Bad Joints? Get Fit With These 5 Low-Impact Exercises
Anyone who’s suffered from joint pain knows just how frustrating it can be. Simple, everyday tasks can become huge inconveniences, and working out can be pure misery. Whether you’re looking for guaranteed muscle gain or you’re trying to slim down, some workouts are just too high-impact for people with bad joints. But what’s a health fanatic to do when he or she still wants to maintain a fit lifestyle and stay in top shape? The good news is, there’s no need to throw in the gym towel just yet. If you suffer from joint pain, here are five low-impact exercises you should try now.
1. Step climbing
From Philadelphia’s famous Rocky Steps to the StairMaster at your gym, most people know how good of a workout climbing steps can be, regardless of pace. This workout, which Prevention estimates burns 429 calories in 45 minutes, can be done just about anywhere. Live in a multi-level apartment building? Devote some time each day to running up and down the stairwell. Is there a high school football field close by? Relive your glory days and take to the bleachers. It even works for hiking trails. Choose one with a steep incline and step it out all the way to the top. Because you’re exerting energy to climb upward, this workout is considered a moderate-to-vigorous effort, which is fantastic for heart health.

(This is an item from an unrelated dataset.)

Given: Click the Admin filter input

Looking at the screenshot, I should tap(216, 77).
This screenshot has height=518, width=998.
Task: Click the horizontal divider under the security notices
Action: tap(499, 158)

Rowing machines are a great way to work out your arms, back, legs and core, all while bringing cardio into the mix. If you reside near a body of water or fancy yourself a river rat, go out for the real thing. Not only will you be fostering a close bond with Mother Nature in the great outdoors, but, according to Greatist, you’ll be burning up to 400 calories in an hour.
3. Yoga and Pilates
Good for more than just your mental state and emotional well-being, yoga and Pilates are revered as top low-impact workouts. Pilates, which strengthens your core and increases flexibility, has a wide array of health benefits. According to Fitness, Pilates is amazing for your abs, can ease back pain, and is gentle on joints. Yoga, as we all know, also comes with similar health benefits. If you’re wanting to up your yoga game to something more intense, try a Hot Power Fusion class. It combines the meditative, detoxifying qualities of hot yoga and the intensity of power yoga to deliver a full-body workout.
Expert or novice, cycling is a powerful cardio workout without being too hard on your joints. Provided you have a proper-fitting bike, getting your sweat on while you’ve got a saddle between your legs not only burns calories and strengthens leg muscles, but also enables you to take your workout on the go. This workout can burn 381 calories in 45 minutes at a moderate pace, according to Prevention. And what’s even better? If you love group fitness, you can take an exhilarating spin class. For those interested in getting outside for some fresh air, take your skills to the roads or trails.
Like a refreshing ice pop on a hot summer day, spending the afternoon at the local swimming pool delivers a small sliver of nostalgic goodness every time. So why not make the most of it by taking a dive into the calorie-burning realm of swimming laps or doing water aerobics? According to Greatist, swimming has a ton of benefits, including strengthening your shoulders and improving lung function. Water aerobics offers a powerful workout as well, all in a venue that’s super low impact and easy on your joints.